(Stored data entries)
◇ ◇ ◇ ◇ ◇ ◇ ◇

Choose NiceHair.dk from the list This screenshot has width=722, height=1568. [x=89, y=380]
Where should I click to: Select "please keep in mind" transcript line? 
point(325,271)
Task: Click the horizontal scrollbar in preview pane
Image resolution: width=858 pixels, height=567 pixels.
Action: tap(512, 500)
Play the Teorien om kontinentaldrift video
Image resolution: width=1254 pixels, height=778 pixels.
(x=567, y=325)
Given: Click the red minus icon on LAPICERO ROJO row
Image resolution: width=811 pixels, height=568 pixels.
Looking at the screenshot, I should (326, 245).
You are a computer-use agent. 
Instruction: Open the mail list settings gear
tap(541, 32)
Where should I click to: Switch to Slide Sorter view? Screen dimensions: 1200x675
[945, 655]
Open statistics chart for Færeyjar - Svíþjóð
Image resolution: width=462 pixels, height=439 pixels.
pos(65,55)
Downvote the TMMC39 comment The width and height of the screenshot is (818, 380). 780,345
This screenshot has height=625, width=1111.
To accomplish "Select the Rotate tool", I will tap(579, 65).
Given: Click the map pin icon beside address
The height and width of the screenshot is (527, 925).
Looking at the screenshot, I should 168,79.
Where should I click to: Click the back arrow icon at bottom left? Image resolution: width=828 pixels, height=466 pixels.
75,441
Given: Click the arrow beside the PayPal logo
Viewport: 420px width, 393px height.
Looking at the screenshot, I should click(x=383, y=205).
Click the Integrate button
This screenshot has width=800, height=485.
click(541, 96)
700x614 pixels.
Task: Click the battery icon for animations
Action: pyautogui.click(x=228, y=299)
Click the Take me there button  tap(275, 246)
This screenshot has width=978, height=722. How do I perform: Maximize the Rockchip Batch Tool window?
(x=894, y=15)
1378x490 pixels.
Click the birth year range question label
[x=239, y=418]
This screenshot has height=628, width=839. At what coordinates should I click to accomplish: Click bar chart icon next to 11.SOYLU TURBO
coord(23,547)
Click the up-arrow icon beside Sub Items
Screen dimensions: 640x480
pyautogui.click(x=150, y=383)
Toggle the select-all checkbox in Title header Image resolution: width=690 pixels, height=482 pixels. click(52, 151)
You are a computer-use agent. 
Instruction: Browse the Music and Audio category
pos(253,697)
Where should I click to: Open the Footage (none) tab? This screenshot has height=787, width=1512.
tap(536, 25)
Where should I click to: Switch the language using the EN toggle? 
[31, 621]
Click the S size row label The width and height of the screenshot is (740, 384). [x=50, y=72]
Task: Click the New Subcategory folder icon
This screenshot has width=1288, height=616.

◇ ◇ ◇ ◇ ◇ ◇ ◇

* [Assigned task] Taking the entries from their first line through the line with "Given: Click the map pin icon beside address", inclusive, restate each line word for word and give nothing else.

* [Answer to this task]
Choose NiceHair.dk from the list This screenshot has width=722, height=1568. [x=89, y=380]
Where should I click to: Select "please keep in mind" transcript line? 
point(325,271)
Task: Click the horizontal scrollbar in preview pane
Image resolution: width=858 pixels, height=567 pixels.
Action: tap(512, 500)
Play the Teorien om kontinentaldrift video
Image resolution: width=1254 pixels, height=778 pixels.
(x=567, y=325)
Given: Click the red minus icon on LAPICERO ROJO row
Image resolution: width=811 pixels, height=568 pixels.
Looking at the screenshot, I should (326, 245).
You are a computer-use agent. 
Instruction: Open the mail list settings gear
tap(541, 32)
Where should I click to: Switch to Slide Sorter view? Screen dimensions: 1200x675
[945, 655]
Open statistics chart for Færeyjar - Svíþjóð
Image resolution: width=462 pixels, height=439 pixels.
pos(65,55)
Downvote the TMMC39 comment The width and height of the screenshot is (818, 380). 780,345
This screenshot has height=625, width=1111.
To accomplish "Select the Rotate tool", I will tap(579, 65).
Given: Click the map pin icon beside address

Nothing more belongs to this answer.